What is needed.
Below are the records. Reproduce exactly the lines from the one containing "The height and" through the final line, and omit any pictures.

Given entries.
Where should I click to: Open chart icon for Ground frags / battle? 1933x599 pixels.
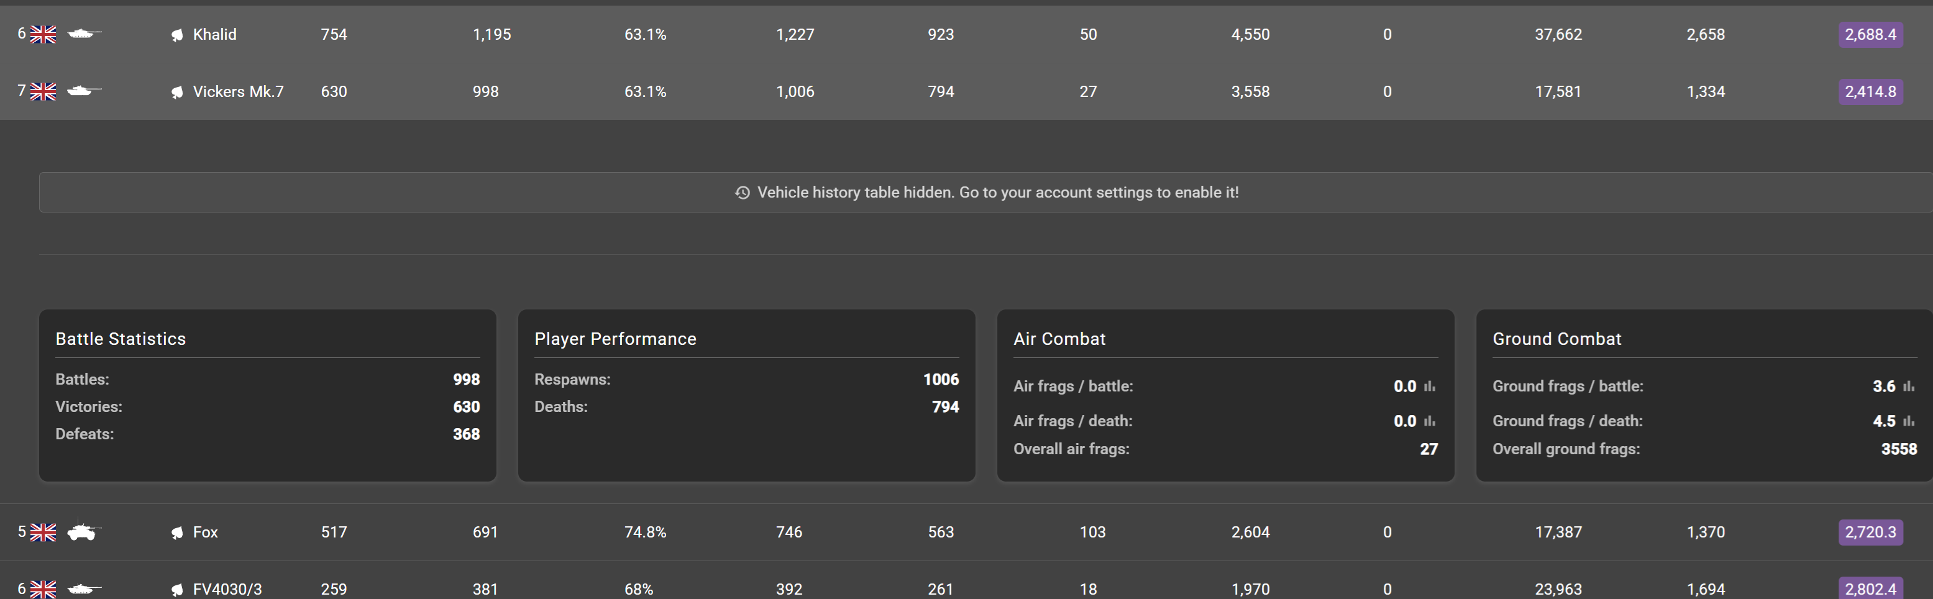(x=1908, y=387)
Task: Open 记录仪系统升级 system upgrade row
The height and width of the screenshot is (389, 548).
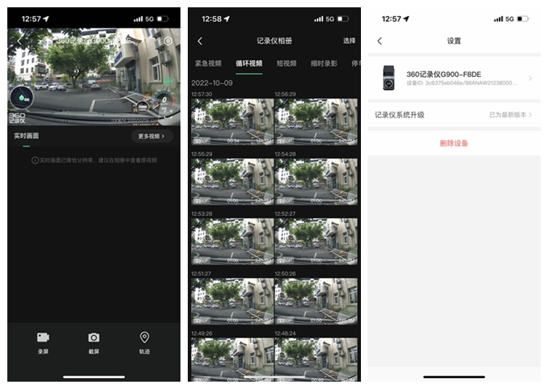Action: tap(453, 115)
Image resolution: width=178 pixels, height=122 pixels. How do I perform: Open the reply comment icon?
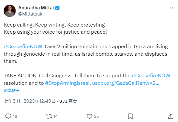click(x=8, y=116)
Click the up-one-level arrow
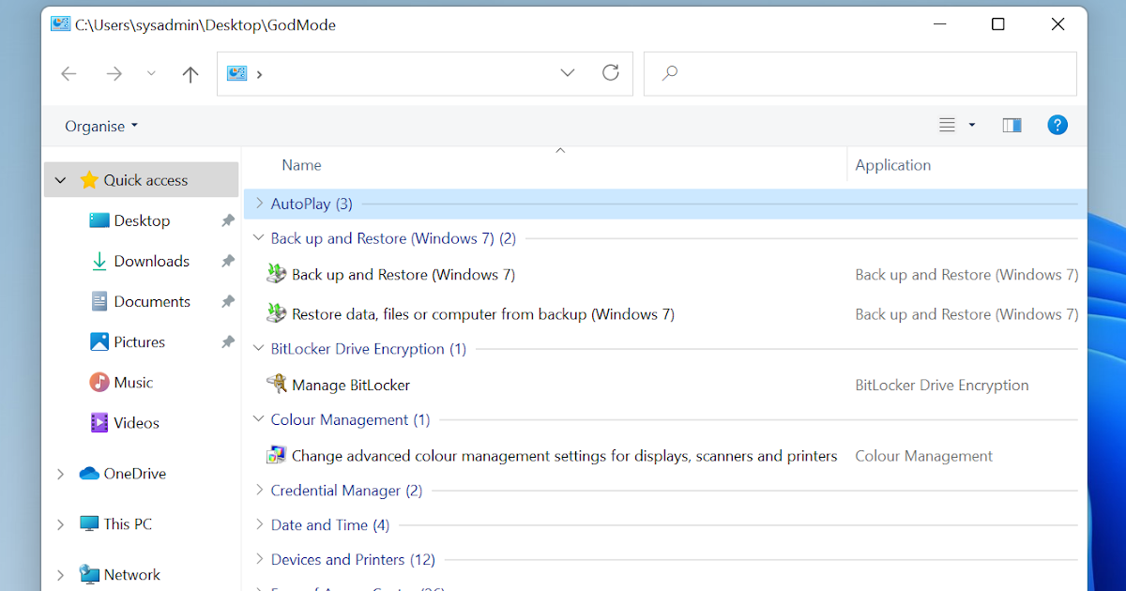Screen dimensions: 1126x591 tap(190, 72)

Worked solution.
The height and width of the screenshot is (389, 548).
Action: tap(453, 115)
Image resolution: width=178 pixels, height=122 pixels. How do I perform: Open the reply comment icon?
click(x=8, y=116)
Click the up-one-level arrow
Screen dimensions: 1126x591 tap(190, 72)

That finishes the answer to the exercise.